OPPOSITE-FIELDDocumentary filmmaker Jay Shapiro spent several years in Uganda following an inspiring Little League baseball team and making a nonfiction movie about it. The story has been chronicled on NPR, and ABC aired a short version of the film in 2012, but the final version, called Opposite Field, is making its debut at the 2014 edition of DOCNYC. Shapiro chronicles the rise of baseball in one of the world's poorest regions and delivers entertainment that has it all: from cliffhangers to unforgettable characters and thrills. We had the opportunity to talk to director Shapiro about the film's origins and the sociopolitical issues that might represent a challenge for the boys in the film.

I think Jimmy Rollins pretty much sums up the essence of the film when he says that the last thing he thought would bring him to Uganda would be baseball. At the beginning of the film you pretty much say the same by explaining that once you found out about this project you pretty much just grabbed your camera and left.
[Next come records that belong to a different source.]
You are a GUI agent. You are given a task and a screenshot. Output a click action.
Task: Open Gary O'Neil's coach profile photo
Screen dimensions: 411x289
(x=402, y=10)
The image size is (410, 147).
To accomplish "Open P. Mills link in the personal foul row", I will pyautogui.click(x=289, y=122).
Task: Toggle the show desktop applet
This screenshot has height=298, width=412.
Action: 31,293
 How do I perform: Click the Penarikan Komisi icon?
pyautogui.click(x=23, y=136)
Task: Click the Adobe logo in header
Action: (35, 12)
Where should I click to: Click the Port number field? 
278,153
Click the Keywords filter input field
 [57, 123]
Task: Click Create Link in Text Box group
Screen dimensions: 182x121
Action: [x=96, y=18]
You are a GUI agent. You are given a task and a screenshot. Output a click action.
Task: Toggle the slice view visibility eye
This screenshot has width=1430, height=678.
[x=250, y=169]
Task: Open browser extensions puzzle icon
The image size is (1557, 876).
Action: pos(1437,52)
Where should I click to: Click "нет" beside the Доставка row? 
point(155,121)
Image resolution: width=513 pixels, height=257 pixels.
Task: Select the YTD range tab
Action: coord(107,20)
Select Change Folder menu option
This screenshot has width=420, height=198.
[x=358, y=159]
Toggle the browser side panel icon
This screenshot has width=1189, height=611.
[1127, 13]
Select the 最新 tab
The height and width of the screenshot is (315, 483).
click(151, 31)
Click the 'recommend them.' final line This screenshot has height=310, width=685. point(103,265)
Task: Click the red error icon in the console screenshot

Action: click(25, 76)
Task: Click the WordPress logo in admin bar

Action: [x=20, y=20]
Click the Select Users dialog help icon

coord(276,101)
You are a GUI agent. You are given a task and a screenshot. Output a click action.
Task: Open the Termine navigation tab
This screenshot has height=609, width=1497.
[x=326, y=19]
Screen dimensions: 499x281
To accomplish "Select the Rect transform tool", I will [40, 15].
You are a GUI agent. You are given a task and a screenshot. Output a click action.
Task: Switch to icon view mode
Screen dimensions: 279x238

Yeah, it’s almost as simple as that. I used to work in Major League Baseball, doing commercials in New York, I grew up loving the game and I spent some time in West Africa, when I was younger in college I made a film there, and I was filming an interview with former baseball great, Dave Winfield, who was talking about going on a baseball trip to Ghana. I’d been to Ghana before and I didn’t remember having seen any baseball there, so after the interview I asked Mr. Winfield about this and he said “oh, you have to meet this guy who’s putting it together”, so I met this guy who then told me I had to meet more people who were doing something similar in other places. One of them was Richard Stanley, who is quite the character. When I first met him I realized he’s a very old school guy, we met at a diner in 2008 and he comes in with a stack of Polaroid pictures and a roll of blueprints under his arm, and he’s showing me what was basically a swamp in the middle of Africa, and I’m thinking how crazy this is, as he tells me he’s going to build a baseball complex, with a pool and everything sounded wild. Since I’d been in Africa I realized it took someone as crazy as him to pull off something like this. I was intrigued. Then he gets to a photograph of some kids playing baseball in Africa and that’s what lit the spark for me, I needed to go see this, because it seemed like they knew what they were doing.

jay shapiroCan we go further back in time to when you first realized that you liked baseball. Did you see any of yourself as a kid, in these kids you met in Uganda?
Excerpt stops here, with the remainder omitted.